Problem requirements
Only the lines below from the one containing "You are a computer-use agent. Image resolution: width=1417" to the one containing "Task: Open the Requisições menu" should be repeated, both included and unchanged.

Data excerpts:

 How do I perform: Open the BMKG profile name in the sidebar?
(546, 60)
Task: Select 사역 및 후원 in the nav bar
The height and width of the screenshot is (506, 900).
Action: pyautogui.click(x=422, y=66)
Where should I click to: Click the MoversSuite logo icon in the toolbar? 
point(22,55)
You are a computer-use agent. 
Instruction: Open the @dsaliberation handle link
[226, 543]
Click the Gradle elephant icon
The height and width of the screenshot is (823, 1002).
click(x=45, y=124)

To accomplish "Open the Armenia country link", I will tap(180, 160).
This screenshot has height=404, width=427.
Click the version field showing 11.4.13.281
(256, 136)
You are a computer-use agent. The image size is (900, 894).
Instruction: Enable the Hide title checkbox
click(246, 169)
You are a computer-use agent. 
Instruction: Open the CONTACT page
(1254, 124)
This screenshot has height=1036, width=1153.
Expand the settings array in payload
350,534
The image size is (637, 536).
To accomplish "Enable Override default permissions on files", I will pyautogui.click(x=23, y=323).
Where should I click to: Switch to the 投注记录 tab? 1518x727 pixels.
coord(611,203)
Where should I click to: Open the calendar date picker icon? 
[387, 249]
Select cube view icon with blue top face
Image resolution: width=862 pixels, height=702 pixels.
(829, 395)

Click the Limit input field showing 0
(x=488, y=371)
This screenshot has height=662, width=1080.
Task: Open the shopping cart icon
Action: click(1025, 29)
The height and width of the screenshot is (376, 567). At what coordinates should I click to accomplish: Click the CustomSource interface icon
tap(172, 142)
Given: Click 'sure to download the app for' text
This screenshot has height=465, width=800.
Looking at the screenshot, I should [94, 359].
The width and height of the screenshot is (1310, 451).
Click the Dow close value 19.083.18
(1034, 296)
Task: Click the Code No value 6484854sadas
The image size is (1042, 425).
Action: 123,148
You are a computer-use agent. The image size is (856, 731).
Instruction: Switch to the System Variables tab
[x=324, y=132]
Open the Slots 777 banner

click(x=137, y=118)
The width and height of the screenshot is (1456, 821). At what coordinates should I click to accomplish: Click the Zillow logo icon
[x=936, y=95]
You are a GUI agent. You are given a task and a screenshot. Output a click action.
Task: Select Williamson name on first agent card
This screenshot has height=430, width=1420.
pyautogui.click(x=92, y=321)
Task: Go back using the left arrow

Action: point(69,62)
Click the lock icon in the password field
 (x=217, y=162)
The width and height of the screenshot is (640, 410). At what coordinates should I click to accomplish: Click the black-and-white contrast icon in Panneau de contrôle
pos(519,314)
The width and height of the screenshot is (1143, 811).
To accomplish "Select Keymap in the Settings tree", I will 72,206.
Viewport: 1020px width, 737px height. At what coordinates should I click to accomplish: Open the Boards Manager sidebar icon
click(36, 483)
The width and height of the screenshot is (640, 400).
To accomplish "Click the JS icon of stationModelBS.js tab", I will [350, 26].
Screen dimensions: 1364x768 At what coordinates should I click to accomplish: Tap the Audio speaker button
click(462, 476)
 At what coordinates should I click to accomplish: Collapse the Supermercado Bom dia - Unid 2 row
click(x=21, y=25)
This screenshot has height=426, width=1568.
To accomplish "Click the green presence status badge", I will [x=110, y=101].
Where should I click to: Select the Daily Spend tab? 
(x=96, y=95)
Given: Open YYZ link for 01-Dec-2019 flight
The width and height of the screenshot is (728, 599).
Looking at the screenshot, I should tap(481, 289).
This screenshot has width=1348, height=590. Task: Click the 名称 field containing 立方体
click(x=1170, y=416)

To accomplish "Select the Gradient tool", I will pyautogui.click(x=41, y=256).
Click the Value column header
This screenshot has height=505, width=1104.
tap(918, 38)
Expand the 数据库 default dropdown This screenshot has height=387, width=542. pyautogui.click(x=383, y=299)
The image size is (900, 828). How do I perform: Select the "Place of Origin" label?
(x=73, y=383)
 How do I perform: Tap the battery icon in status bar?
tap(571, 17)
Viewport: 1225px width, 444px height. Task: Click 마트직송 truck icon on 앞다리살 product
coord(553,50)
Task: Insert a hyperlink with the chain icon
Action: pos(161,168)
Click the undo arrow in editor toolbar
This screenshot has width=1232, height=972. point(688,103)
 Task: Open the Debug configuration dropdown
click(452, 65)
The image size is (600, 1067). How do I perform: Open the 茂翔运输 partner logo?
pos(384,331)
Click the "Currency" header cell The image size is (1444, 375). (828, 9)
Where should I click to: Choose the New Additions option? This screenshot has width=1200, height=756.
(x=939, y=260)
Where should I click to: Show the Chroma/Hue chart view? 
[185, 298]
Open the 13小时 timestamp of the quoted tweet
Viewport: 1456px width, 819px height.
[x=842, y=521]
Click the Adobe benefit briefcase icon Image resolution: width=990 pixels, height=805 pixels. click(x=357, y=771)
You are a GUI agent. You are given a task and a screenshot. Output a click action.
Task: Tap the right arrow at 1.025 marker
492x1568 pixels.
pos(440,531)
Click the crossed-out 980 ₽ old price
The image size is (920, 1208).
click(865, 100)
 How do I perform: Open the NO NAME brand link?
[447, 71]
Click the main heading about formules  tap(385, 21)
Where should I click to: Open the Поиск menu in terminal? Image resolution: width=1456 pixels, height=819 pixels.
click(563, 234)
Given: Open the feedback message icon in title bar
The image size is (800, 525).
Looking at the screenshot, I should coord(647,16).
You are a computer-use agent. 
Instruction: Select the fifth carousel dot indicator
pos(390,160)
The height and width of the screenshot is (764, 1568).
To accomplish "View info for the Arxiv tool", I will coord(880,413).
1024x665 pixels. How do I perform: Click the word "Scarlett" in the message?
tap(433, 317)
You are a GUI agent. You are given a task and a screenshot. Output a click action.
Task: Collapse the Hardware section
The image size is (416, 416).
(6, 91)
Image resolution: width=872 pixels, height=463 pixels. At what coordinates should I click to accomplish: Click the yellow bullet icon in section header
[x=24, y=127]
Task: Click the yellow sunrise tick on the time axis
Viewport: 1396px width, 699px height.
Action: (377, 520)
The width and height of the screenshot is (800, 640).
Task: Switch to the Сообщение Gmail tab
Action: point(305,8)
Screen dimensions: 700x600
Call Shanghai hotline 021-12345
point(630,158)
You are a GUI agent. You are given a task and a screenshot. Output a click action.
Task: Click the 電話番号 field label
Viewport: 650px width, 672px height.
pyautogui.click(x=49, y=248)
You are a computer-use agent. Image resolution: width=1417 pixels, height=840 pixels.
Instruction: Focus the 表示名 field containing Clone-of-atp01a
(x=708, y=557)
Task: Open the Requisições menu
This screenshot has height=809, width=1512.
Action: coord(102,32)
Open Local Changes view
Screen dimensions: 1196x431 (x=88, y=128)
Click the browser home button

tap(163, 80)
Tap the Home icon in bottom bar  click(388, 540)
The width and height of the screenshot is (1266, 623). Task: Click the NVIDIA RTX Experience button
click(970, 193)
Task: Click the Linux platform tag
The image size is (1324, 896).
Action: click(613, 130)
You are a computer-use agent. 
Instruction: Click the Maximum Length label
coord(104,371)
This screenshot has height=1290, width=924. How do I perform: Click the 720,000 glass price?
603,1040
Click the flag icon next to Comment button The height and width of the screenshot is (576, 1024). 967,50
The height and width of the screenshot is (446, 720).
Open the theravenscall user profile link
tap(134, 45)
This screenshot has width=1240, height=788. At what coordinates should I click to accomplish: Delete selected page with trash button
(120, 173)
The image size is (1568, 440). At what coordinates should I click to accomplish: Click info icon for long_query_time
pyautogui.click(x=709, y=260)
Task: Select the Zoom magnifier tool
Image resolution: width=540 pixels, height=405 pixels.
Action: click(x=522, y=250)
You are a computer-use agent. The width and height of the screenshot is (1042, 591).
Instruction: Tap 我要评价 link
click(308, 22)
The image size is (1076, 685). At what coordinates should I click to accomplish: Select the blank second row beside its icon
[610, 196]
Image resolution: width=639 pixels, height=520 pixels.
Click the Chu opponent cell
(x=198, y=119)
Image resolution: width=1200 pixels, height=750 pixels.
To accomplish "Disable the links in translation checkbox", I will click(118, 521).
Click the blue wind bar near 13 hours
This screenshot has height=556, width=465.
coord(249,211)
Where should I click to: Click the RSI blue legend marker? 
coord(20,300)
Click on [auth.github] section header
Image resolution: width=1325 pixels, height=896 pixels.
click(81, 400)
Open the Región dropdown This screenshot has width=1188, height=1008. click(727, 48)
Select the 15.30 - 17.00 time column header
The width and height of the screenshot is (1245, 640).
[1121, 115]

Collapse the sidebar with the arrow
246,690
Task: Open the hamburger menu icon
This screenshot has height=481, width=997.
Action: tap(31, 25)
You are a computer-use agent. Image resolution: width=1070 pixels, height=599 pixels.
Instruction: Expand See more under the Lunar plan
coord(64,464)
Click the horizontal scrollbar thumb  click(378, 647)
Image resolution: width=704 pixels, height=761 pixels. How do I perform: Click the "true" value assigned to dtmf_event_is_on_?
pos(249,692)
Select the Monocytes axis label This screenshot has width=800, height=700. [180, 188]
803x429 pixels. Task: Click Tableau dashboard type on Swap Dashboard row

Written answer
You are a computer-use agent. Image resolution: width=1417 pixels, height=840 pixels.
Instruction: Focus the 表示名 field containing Clone-of-atp01a
(x=708, y=557)
Task: Open the Requisições menu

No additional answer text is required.